Ray Monika, Zhang Weixiong
Washington University School of Engineering, Dept of Computer Science and Engineering, Saint Louis, MO 63130, USA.
BMC Syst Biol. 2010 Oct 6;4:136. doi: 10.1186/1752-0509-4-136.
Alzheimer's disease (AD) is a progressive neurodegenerative disorder involving variations in the transcriptome of many genes. AD does not affect all brain regions simultaneously. Identifying the differences among the affected regions may shed more light onto the disease progression. We developed a novel method involving the differential topology of gene coexpression networks to understand the association among affected regions and disease severity.

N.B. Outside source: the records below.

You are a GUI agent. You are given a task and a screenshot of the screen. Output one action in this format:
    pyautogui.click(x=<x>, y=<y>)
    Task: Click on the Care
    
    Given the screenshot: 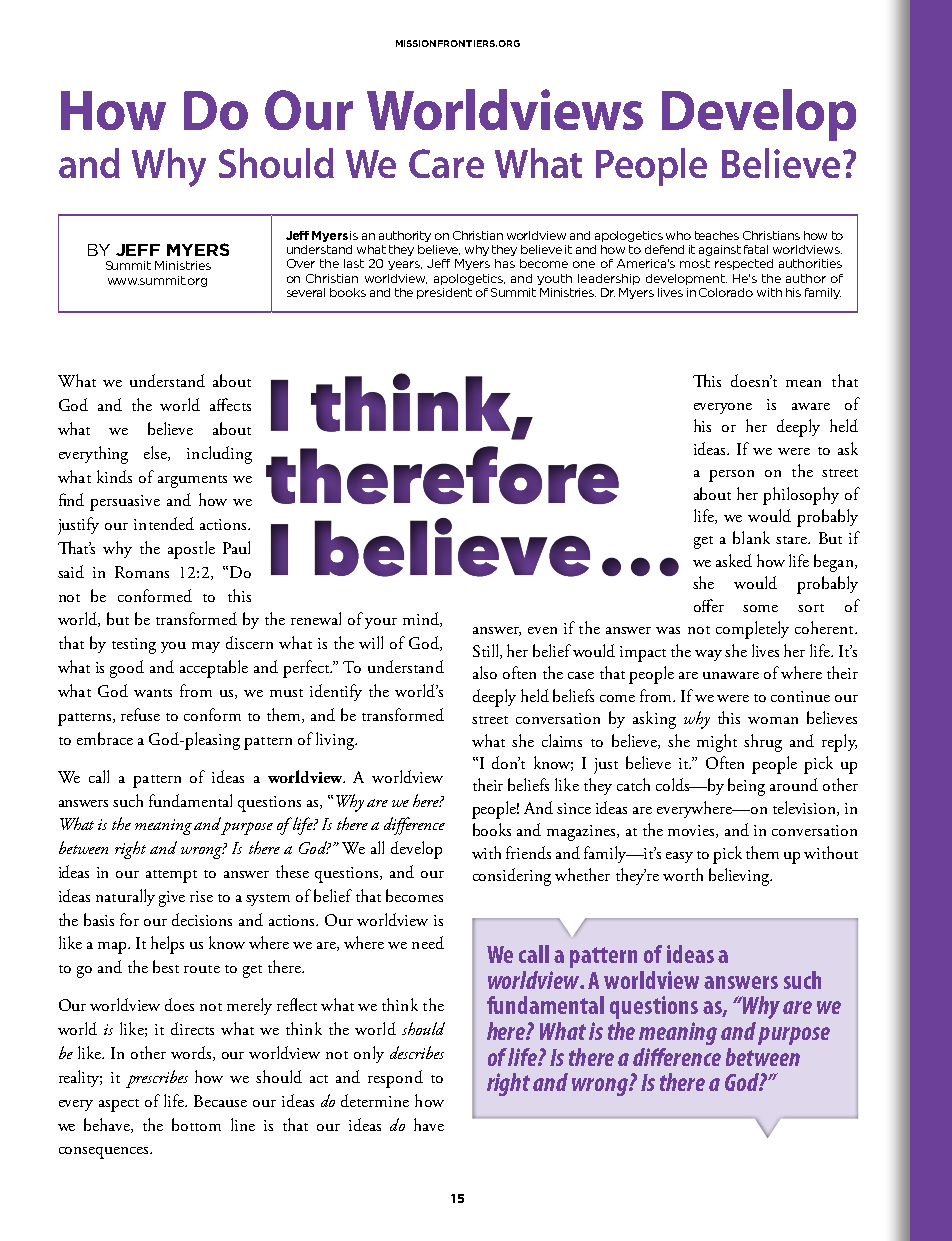 What is the action you would take?
    pyautogui.click(x=446, y=163)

We analysed microarray data of four regions--entorhinal cortex (EC), hippocampus (HIP), posterior cingulate cortex (PCC) and middle temporal gyrus (MTG) from AD affected and normal subjects. A coexpression network was built for each region and the topological overlap between them was examined. Genes with zero topological overlap between two region-specific networks were used to characterise the differences between the two regions.
Results indicate that MTG shows early AD pathology compared to the other regions. We postulate that if the MTG gets affected later in the disease, post-mortem analyses of individuals with end-stage AD will show signs of early AD in the MTG, while the EC, HIP and PCC will have severe pathology. Such knowledge is useful for data collection in clinical studies where sample selection is a limiting factor as well as highlighting the underlying biology of disease progression.
阿尔茨海默病(AD)是一种进行性神经退行性疾病,涉及许多基因转录组的变化。AD不会同时影响所有脑区。识别受影响区域之间的差异可能会为疾病进展提供更多线索。我们开发了一种涉及基因共表达网络差异拓扑的新方法,以了解受影响区域与疾病严重程度之间的关联。
我们分析了来自AD患者和正常受试者的四个区域——内嗅皮质(EC)、海马体(HIP)、后扣带回皮质(PCC)和颞中回(MTG)的微阵列数据。为每个区域构建了一个共表达网络,并检查了它们之间的拓扑重叠。两个区域特异性网络之间拓扑重叠为零的基因用于表征两个区域之间的差异。
结果表明,与其他区域相比,MTG表现出早期AD病理特征。我们推测,如果MTG在疾病后期受到影响,晚期AD患者的尸检分析将显示MTG中有早期AD迹象,而EC、HIP和PCC将出现严重病理变化。这些知识对于临床研究中的数据收集很有用,在临床研究中样本选择是一个限制因素,同时也突出了疾病进展的潜在生物学机制。